[git] How to remove/delete a large file from commit history in Git repository?

I accidentally dropped a DVD-rip into a website project, then carelessly git commit -a -m ..., and, zap, the repo was bloated by 2.2 gigs. Next time I made some edits, deleted the video file, and committed everything, but the compressed file is still there in the repository, in history.

I know I can start branches from those commits and rebase one branch onto another. But what should I do to merge together the 2 commits so that the big file doesn't show in the history and is cleaned in garbage collection procedure?

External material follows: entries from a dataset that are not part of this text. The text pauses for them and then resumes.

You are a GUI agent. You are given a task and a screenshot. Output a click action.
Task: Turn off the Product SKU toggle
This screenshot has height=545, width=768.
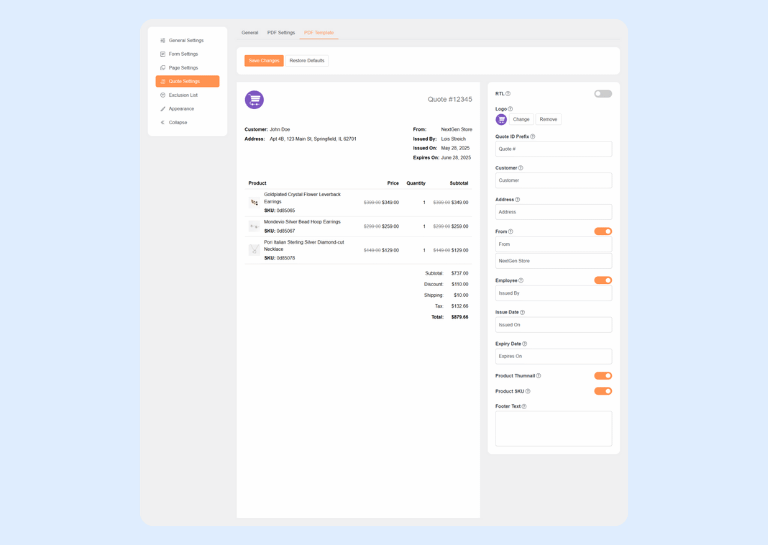coord(603,391)
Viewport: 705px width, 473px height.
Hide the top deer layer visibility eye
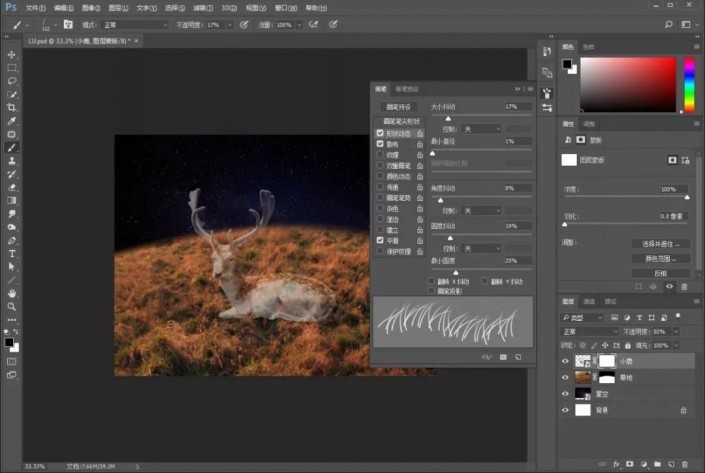coord(566,362)
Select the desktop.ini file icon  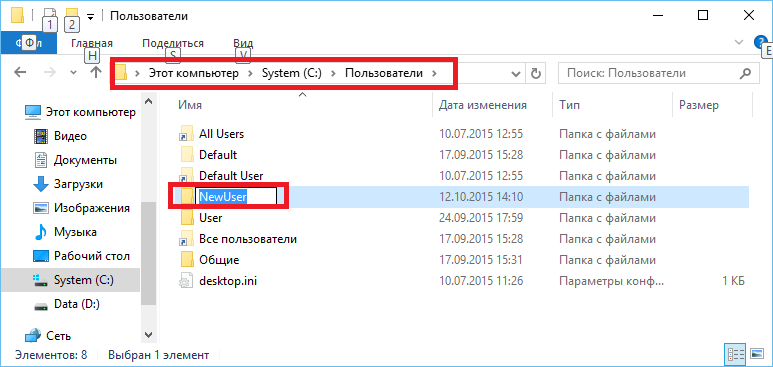pos(186,281)
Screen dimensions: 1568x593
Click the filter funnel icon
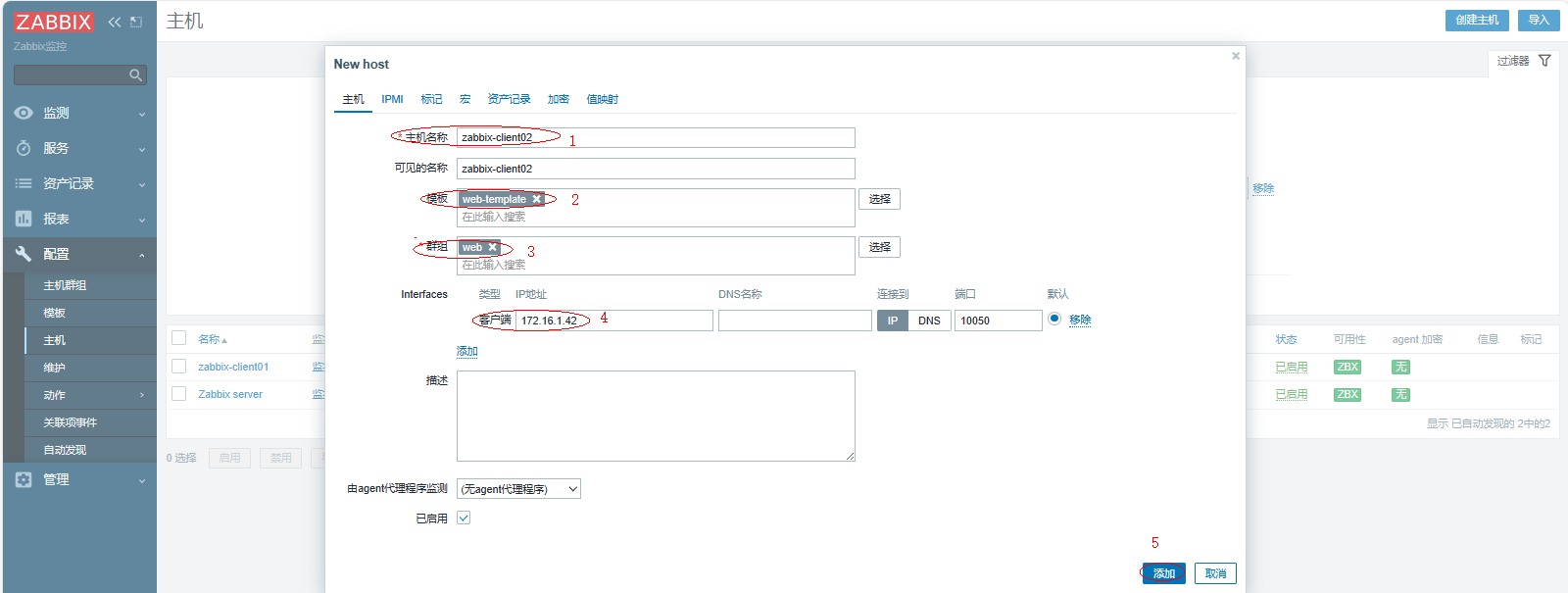[x=1544, y=61]
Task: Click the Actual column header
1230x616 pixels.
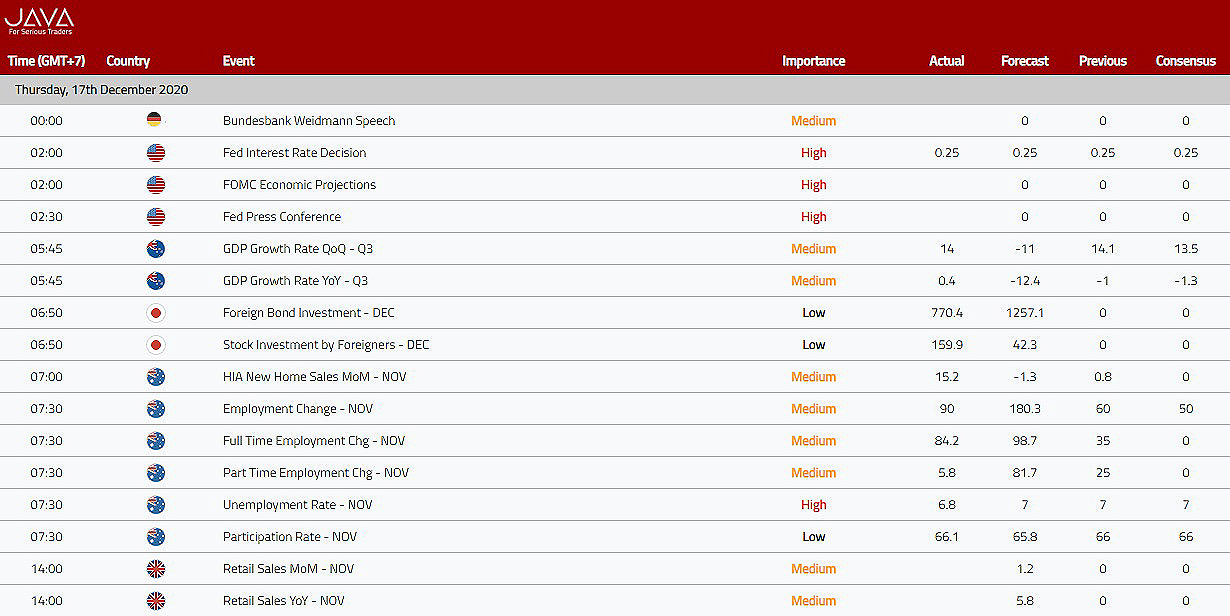Action: (x=946, y=61)
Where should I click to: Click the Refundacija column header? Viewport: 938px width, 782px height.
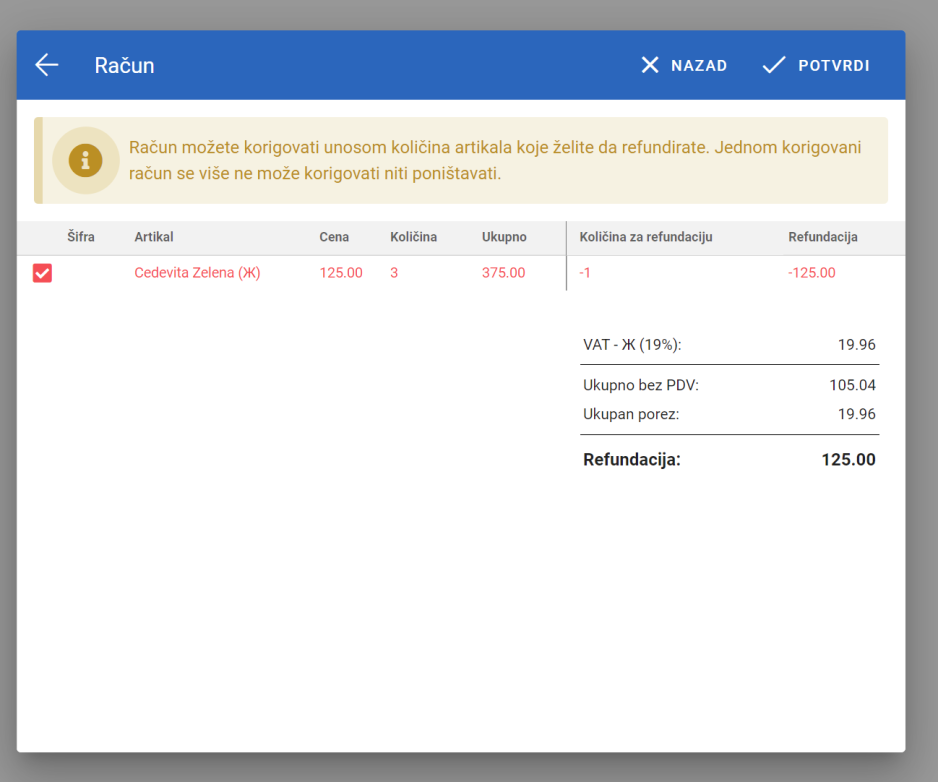tap(823, 237)
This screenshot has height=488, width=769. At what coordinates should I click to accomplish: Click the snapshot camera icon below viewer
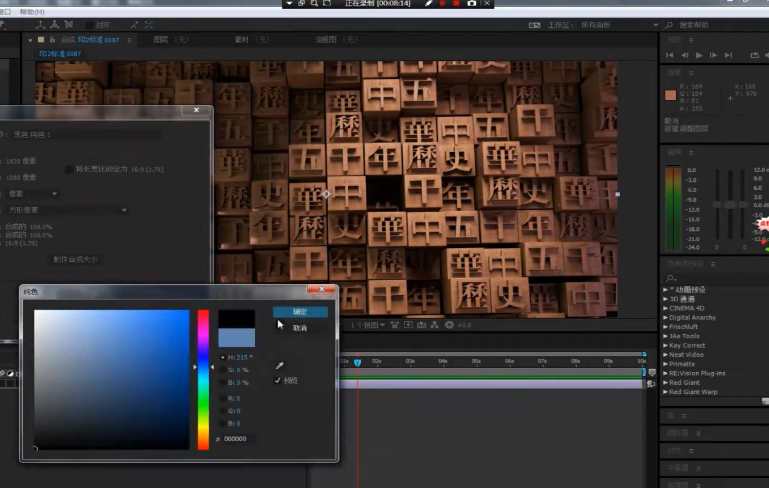tap(422, 325)
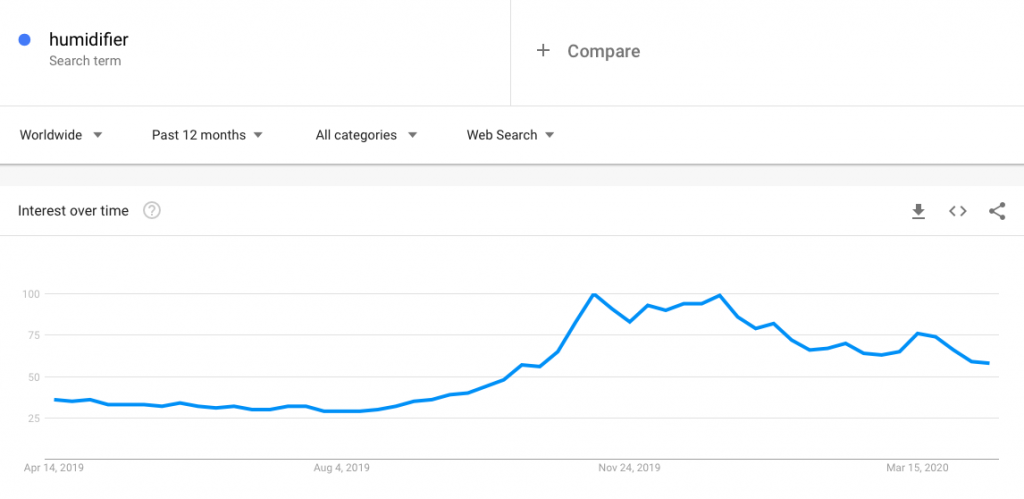1024x499 pixels.
Task: Select the Apr 14, 2019 axis label
Action: (56, 467)
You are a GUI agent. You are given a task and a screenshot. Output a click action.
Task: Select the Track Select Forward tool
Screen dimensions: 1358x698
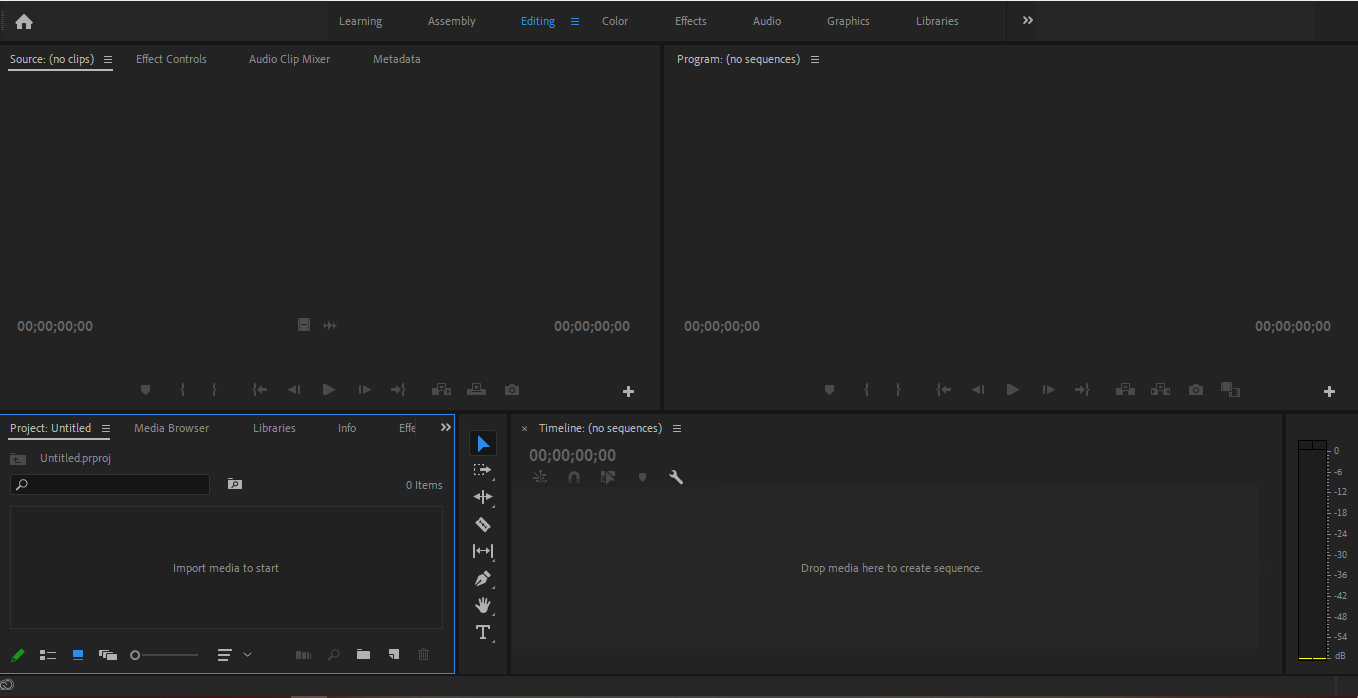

This question is related to git version-control git-rebase git-rewrite-history

The answer is


If you know your commit was recent instead of going through the entire tree do the following: git filter-branch --tree-filter 'rm LARGE_FILE.zip' HEAD~10..HEAD


According to GitHub Documentation, just follow these steps:

  1. Get rid of the large file

Option 1: You don't want to keep the large file:

rm path/to/your/large/file        # delete the large file

Option 2: You want to keep the large file into an untracked directory

mkdir large_files                       # create directory large_files
touch .gitignore                        # create .gitignore file if needed
'/large_files/' >> .gitignore           # untrack directory large_files
mv path/to/your/large/file large_files/ # move the large file into the untracked directory
  1. Save your changes
git add path/to/your/large/file   # add the deletion to the index
git commit -m 'delete large file' # commit the deletion
  1. Remove the large file from all commits
git filter-branch --force --index-filter \
  "git rm --cached --ignore-unmatch path/to/your/large/file" \
  --prune-empty --tag-name-filter cat -- --all
git push <remote> <branch>

When you run into this problem, git rm will not suffice, as git remembers that the file existed once in our history, and thus will keep a reference to it.

To make things worse, rebasing is not easy either, because any references to the blob will prevent git garbage collector from cleaning up the space. This includes remote references and reflog references.

I put together git forget-blob, a little script that tries removing all these references, and then uses git filter-branch to rewrite every commit in the branch.

Once your blob is completely unreferenced, git gc will get rid of it

The usage is pretty simple git forget-blob file-to-forget. You can get more info here

https://ownyourbits.com/2017/01/18/completely-remove-a-file-from-a-git-repository-with-git-forget-blob/

I put this together thanks to the answers from Stack Overflow and some blog entries. Credits to them!


These commands worked in my case:

git filter-branch --force --index-filter 'git rm --cached -r --ignore-unmatch oops.iso' --prune-empty --tag-name-filter cat -- --all
rm -rf .git/refs/original/
git reflog expire --expire=now --all
git gc --prune=now
git gc --aggressive --prune=now

It is little different from the above versions.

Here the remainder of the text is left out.